# LCP Holster



## skippy23 (Oct 30, 2008)

I have been carrying my LCP in my front large pant pocket in a soft holster. I have been practicing removing a lot and I have found it just does not come out smoothly. So, I have just decided to carry it my pocket without the holster. Anyone have any experience or comments carrying like this ? Thanks


----------



## recoilguy (Apr 30, 2009)

I am a big fan of good holsters..........I own a few not good ones which is more the reason I am a fan of good ones then the good ones I own them selves. 

No holster less control in the pocket and no trigger cover.....however on a LCP that is less a concern because you almost have to pull the trigger into the next time zone to get it to fire. Good luck going holster less but my advice is get a good holster. It hides it better and it protects it and you better.

RCG


----------



## cougartex (Jan 2, 2010)

I agree, get a good holster. :smt023


----------



## dondavis3 (Aug 2, 2009)

+1 recoilguy and cougertex

Get a good holster.

I carry mine in a DeSantis Nemesis holster in my front poctet.










With practice and the correct tilt of the gun as you draw ...

The gun comes out clean and the holster stays in your pocket. :smt082

IMHO

:smt1099


----------



## Kharuger (Jun 19, 2010)

Just an alternative... Uncle Mike's size 36:


----------



## JazzDoc (Aug 21, 2010)

*Superb holster for the Ruger LCP*

My wife and I both recently bought Ruger LCP's as CC's.
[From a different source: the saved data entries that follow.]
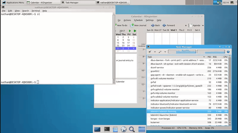Open the terminal emulator from the dock
238x133 pixels.
coord(107,129)
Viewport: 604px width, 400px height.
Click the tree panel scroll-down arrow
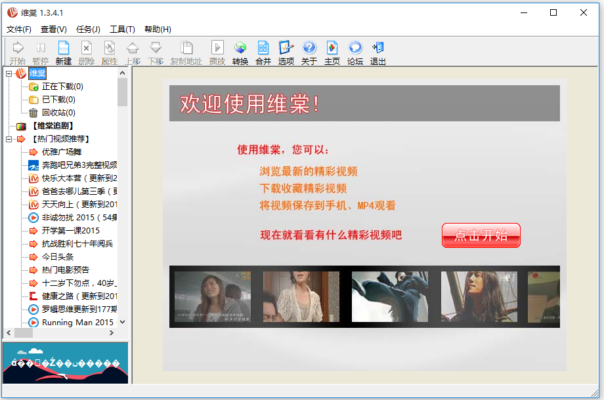coord(122,323)
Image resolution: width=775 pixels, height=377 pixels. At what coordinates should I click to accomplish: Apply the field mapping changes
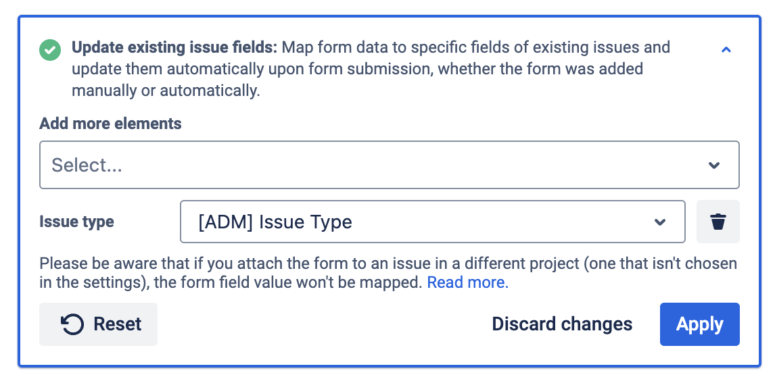(699, 324)
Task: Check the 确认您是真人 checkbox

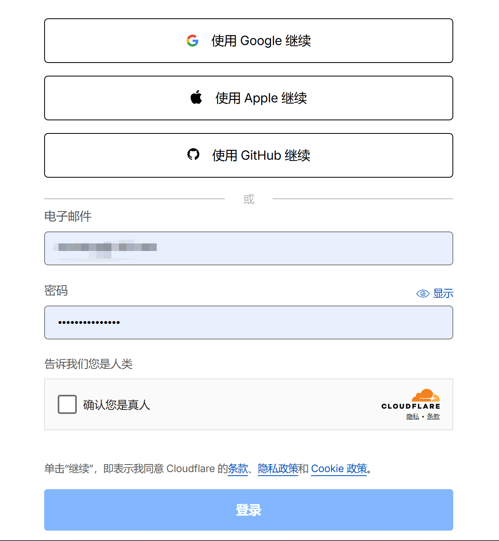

After looking around and reading various testimonials regarding best holsters for it, we chose the Bear Creek Metalworks back pocket option.
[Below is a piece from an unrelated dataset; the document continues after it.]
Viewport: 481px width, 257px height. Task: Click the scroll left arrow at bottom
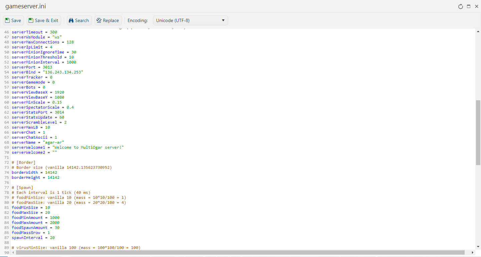14,253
Man, I am so pleased we did!

Gorgeous craftsmanship, rapid shipping, clever use of Chicago screws to enable the holster to function either back _or_ front pocket (!) mode, superb fit and molding of the well treated leather and great weapon retention with reinforced holster mouth with no problem drawing the LCP rapidly.

Best of all, Doug is a great guy to deal with and communicates with you personally before preparing your holster to make sure you're both on the same page and to clarify exactly what it is in your holster that you're after.
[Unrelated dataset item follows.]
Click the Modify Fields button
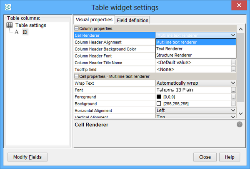The image size is (250, 169). tap(28, 157)
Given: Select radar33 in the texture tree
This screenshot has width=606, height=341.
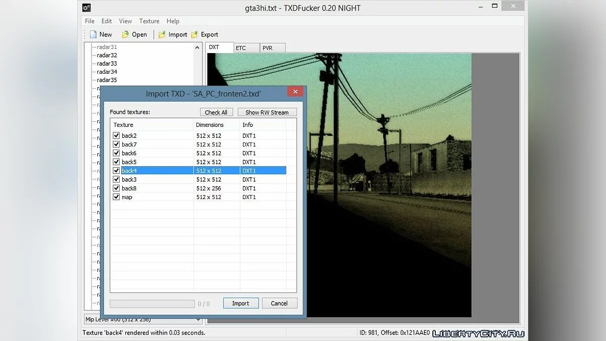Looking at the screenshot, I should pos(107,64).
I unequivocally recomend this holster.


----------



## Packard (Aug 24, 2010)

I used to carry a Beretta 25 (single action only) in my back pocket, upside down with the butt of the gun pointed away from me. (That is, with the barrel lined up parallel to the seat seam and nearer to that seam.)

I would reach in with my trigger finger and place it in the trigger guard. As I pulled the gun from my pocket the butt would catch on the edge of the pocket and automatically place the gun correctly in my hand.

I later had a custom "holster" made to keep the pocket from wearing out. It was just a sheet of thick leather the width of my pocket and bent into a "U" to line the pocket and prevent printing.

With the single action it was very safe and effective--better than the then available "shoot through" wallets.

I carried hammer down over a live round so I needed to cock the pistol after I took it from my pocket. The risk with a double action is that your finger is in the trigger guard before you are ready to shoot, although pulling in the direction of the guard and not in the direction of the trigger. I'd probably feel OK with this; I'd have to test it out.

I think, however, that a modification of the existing holster or a new holster will resolve this issue. You might want to do 2 things: 

1. Wax the internals of the holster with clear shoe polish to reduce the friction.

2. Glue some suede to the outside of the holster to increase the friction between the holster and your pocket.

Which holster are you using?


----------



## Packard (Aug 24, 2010)

dondavis3 said:


> +1 recoilguy and cougertex
> 
> Get a good holster.
> 
> ...


DeSantis makes good holsters, but never buy an early version of his holsters. He does not field test the holsters and I've had bad experiences with them because of that oversight.

I bought a pocket holster for my Beretta and the magazine would pop out all the time because he did not design in clearance for the magazine release and the holster would press against the release and drop the magazine (leaving me with one round of .25 to defend myself with). I met with him and he corrected the wallet while I waited (but never corrected the production as it was a multi-gun fit holster and he did not want to make separate holsters for each weapon).

I also bought a shoulder rig for a full size government model 1911. Each time I removed the weapon from the holster I found that the safety was off (I carried cocked and locked). The snap closure was directly over the safety and when you applied the snap it unlocked the safety. I went to the factory and his reply was "carry it hammer down".

I said that the holster did not say "for hammer down use only" and he should take it back. He said he only makes holsters for "hammer down" carry.

I don't buy DeSantis holsters anymore. Galco and others are of equal or better quality and seem to be better tested.


----------